> [TASK ITEM] In the abstract on decompression sickness in rats, what absolute pressure was used for the simulated dive?
SUPPLIED PASSAGE Block Start
Effect of simulated air dive and decompression sickness on the plasma proteome of rats

Decompression sickness (DCS) is a poorly understood systemic disease caused by inadequate desaturation following a reduction in ambient pressure. Although recent studies highlight the importance of circulating factors, the available data are still puzzling. In this study we aimed to identify proteins and biological pathways involved in the development of DCS in rats. Eighteen male Sprague‐Dawley rats were subjected to a simulated dive to 1000 kPa absolute pressure and divided into two groups: without or with clinical symptoms of DCS. A third control group remained at atmospheric pressure. Venous blood was collected one hour after hyperbaric exposure and the plasma proteomes from six individuals per group were analyzed by using a two dimensional electrophoresis based proteomic strategy. Quantitative analysis with SameSpot software identified five protein spots with abundances significantly changed (p < 0.05) between the tested conditions. Three appeared increased in DCS animals but displayed only weak changes (approx. 1.5 fold). By contrast, two protein spots dramatically decreased (i.e. quite disappeared) in animals displaying severe DCS symptoms. Identification of these proteins is currently underway using tandem mass spectrometry. This will allow for a better understanding of the molecular basis of DCS.
SUPPLIED PASSAGE Block End
DATA FOR ANALYSIS Block Start
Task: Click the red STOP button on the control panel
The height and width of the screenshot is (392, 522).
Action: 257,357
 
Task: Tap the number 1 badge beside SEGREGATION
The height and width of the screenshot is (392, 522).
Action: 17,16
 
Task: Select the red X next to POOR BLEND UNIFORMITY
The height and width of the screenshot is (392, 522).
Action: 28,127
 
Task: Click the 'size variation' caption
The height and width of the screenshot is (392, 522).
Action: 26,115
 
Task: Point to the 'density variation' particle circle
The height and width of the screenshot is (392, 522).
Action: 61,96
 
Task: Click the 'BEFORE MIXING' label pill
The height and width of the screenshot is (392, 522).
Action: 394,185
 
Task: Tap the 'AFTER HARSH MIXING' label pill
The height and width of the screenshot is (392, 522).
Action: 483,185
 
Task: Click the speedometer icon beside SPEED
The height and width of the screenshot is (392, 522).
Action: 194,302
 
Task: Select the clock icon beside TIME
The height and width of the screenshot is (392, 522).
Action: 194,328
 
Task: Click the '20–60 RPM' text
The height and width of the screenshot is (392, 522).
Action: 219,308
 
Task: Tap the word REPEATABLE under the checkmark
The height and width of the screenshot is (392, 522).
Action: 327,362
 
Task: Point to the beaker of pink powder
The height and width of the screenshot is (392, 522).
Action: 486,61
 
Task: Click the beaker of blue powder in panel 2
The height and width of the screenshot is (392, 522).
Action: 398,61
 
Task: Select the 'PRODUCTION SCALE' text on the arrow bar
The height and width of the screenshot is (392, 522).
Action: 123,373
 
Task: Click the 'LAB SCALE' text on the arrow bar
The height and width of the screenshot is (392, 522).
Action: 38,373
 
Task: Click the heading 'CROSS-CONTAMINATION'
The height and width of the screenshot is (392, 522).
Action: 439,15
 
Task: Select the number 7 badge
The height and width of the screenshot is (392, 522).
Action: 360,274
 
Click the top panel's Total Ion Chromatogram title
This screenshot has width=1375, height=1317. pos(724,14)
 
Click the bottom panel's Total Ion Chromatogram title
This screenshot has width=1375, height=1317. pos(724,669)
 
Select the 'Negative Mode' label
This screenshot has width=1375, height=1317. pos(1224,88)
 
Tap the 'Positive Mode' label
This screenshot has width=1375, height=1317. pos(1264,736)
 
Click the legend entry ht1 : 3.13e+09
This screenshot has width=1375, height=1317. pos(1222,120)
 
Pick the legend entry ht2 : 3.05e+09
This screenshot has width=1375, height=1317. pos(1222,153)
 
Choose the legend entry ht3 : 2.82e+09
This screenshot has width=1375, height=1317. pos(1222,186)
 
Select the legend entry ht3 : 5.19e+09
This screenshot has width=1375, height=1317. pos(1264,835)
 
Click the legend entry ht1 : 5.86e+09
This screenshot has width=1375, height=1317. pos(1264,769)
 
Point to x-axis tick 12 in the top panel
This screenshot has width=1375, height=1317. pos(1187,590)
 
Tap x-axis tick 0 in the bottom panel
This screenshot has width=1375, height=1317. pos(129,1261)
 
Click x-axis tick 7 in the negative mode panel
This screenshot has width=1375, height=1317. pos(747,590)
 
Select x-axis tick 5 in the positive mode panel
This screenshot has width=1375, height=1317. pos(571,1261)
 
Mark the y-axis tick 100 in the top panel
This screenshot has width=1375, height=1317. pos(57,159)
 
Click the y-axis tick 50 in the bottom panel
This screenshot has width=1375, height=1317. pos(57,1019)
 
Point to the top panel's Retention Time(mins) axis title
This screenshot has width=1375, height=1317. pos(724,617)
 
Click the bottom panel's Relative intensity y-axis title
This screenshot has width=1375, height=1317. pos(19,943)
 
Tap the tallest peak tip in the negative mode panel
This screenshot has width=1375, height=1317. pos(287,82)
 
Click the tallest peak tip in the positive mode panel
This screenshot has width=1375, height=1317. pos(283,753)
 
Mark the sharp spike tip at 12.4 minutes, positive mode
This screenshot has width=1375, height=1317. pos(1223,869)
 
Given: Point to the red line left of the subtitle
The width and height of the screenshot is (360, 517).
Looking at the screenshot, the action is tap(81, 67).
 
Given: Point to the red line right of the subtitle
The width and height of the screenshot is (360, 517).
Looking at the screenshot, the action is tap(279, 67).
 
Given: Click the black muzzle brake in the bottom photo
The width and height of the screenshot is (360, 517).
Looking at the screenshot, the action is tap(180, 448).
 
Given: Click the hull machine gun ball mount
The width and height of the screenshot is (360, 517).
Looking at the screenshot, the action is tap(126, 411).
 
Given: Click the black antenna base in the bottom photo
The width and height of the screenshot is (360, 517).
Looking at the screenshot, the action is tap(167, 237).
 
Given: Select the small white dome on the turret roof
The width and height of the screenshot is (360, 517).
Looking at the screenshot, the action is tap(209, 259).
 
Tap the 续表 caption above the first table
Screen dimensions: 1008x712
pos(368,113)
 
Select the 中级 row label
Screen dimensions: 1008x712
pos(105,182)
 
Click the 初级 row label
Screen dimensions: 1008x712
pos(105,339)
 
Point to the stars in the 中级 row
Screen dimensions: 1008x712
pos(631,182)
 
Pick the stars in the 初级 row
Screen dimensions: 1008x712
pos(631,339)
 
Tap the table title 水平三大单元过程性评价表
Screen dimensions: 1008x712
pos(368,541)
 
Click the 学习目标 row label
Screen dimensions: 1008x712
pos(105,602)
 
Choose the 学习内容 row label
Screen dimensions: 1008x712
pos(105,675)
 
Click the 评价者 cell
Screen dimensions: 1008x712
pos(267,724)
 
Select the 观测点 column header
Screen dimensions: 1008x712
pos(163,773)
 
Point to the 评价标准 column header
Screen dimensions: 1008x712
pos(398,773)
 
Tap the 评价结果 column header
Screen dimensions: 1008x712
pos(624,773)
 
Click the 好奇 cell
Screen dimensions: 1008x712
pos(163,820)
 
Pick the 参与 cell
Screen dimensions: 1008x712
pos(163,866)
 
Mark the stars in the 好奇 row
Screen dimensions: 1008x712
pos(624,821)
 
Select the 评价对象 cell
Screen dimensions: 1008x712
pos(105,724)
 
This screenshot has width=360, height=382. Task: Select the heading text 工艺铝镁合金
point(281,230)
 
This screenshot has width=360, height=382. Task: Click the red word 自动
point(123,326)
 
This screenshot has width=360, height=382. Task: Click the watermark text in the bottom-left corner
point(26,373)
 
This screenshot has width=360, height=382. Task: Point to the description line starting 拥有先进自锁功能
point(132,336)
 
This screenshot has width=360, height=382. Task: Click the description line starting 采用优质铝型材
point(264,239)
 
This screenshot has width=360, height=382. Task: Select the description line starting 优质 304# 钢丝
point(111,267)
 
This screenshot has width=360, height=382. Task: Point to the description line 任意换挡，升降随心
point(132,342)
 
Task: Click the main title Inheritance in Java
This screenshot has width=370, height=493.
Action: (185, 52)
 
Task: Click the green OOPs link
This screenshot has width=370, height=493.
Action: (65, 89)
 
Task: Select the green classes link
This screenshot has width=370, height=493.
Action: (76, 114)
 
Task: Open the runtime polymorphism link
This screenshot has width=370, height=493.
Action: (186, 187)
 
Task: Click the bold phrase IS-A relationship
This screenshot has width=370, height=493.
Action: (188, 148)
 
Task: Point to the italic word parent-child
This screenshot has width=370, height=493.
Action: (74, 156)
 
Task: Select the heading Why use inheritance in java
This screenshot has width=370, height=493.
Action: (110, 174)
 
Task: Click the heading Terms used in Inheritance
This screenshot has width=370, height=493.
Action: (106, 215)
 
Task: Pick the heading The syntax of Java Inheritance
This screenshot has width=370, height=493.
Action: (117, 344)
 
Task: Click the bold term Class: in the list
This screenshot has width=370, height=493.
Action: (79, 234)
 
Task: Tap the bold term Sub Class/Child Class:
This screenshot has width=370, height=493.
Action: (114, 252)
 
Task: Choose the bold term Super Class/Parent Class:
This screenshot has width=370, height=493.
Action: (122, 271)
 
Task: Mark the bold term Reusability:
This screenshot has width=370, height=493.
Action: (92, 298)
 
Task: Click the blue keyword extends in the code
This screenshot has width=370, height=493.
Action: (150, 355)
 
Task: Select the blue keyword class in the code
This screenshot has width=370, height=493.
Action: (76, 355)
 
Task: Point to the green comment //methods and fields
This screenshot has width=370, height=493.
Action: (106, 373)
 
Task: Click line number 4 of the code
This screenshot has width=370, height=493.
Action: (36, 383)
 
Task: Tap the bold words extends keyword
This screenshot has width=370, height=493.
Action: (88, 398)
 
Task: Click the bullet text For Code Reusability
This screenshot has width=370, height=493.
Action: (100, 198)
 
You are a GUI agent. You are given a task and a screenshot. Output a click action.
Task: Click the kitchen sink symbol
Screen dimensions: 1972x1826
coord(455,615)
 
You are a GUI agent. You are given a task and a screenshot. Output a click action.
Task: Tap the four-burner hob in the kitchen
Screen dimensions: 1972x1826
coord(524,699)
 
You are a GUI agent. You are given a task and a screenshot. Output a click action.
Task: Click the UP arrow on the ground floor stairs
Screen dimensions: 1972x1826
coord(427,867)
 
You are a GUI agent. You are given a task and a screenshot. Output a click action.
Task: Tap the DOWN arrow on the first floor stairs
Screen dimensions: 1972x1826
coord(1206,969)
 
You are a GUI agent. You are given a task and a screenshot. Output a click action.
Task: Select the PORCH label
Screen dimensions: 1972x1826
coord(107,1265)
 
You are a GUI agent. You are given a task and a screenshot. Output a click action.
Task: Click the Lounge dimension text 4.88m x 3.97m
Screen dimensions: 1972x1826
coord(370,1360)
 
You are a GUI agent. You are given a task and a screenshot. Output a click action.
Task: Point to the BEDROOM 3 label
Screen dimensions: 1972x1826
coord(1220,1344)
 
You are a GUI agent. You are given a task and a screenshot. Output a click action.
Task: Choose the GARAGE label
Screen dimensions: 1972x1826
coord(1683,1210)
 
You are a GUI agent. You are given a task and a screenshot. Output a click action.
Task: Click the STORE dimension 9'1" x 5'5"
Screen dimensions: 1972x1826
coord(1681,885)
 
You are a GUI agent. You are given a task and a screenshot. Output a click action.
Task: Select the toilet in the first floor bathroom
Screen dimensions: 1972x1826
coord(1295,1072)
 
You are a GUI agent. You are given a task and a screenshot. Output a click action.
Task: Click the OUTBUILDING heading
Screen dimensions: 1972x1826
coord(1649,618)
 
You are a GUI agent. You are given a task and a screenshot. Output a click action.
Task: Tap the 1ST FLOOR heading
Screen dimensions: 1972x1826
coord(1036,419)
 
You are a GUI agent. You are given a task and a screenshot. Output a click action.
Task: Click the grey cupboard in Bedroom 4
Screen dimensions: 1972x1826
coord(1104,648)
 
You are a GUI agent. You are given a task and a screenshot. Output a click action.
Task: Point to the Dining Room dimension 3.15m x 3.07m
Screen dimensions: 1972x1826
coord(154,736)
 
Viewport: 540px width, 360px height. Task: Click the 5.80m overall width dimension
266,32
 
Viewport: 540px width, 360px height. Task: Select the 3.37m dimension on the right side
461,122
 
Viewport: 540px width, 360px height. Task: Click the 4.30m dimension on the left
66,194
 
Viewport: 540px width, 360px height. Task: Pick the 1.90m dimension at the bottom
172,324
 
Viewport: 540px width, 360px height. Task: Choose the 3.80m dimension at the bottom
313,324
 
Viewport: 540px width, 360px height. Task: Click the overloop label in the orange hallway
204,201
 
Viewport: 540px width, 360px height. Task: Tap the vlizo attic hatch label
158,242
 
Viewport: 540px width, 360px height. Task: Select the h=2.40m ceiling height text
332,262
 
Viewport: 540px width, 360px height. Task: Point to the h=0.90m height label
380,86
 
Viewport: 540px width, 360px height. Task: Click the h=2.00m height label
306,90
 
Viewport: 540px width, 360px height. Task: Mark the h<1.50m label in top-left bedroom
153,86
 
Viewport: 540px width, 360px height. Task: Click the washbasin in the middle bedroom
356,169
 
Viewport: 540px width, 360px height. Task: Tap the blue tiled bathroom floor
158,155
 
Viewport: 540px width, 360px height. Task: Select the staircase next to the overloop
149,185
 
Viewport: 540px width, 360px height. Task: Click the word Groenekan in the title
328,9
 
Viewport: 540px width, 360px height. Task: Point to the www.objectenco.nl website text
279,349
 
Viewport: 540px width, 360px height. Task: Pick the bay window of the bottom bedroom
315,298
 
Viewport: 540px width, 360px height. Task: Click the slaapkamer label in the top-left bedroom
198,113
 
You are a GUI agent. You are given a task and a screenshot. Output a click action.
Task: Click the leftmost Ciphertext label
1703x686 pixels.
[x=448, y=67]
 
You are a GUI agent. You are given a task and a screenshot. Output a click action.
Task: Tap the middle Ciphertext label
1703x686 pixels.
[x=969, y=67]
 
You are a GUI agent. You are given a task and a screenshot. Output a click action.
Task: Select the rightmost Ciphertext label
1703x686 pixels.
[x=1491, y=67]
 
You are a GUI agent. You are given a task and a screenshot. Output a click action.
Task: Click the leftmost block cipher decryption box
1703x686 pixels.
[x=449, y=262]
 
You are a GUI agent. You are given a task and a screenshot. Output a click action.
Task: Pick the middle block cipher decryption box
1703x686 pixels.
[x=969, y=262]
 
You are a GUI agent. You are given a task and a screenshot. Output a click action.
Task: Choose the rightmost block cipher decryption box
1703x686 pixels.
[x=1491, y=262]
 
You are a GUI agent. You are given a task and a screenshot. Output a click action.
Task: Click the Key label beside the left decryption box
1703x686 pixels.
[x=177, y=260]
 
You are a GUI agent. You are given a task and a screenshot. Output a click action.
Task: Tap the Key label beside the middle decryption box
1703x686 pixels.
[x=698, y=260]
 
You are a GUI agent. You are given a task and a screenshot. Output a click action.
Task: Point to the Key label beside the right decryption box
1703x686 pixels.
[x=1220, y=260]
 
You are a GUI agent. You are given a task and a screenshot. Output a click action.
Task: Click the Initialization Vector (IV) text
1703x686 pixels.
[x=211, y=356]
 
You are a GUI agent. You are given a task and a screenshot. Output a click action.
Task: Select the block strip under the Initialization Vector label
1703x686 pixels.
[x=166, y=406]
DATA FOR ANALYSIS Block End
> [TASK ANSWER] 1000 kPa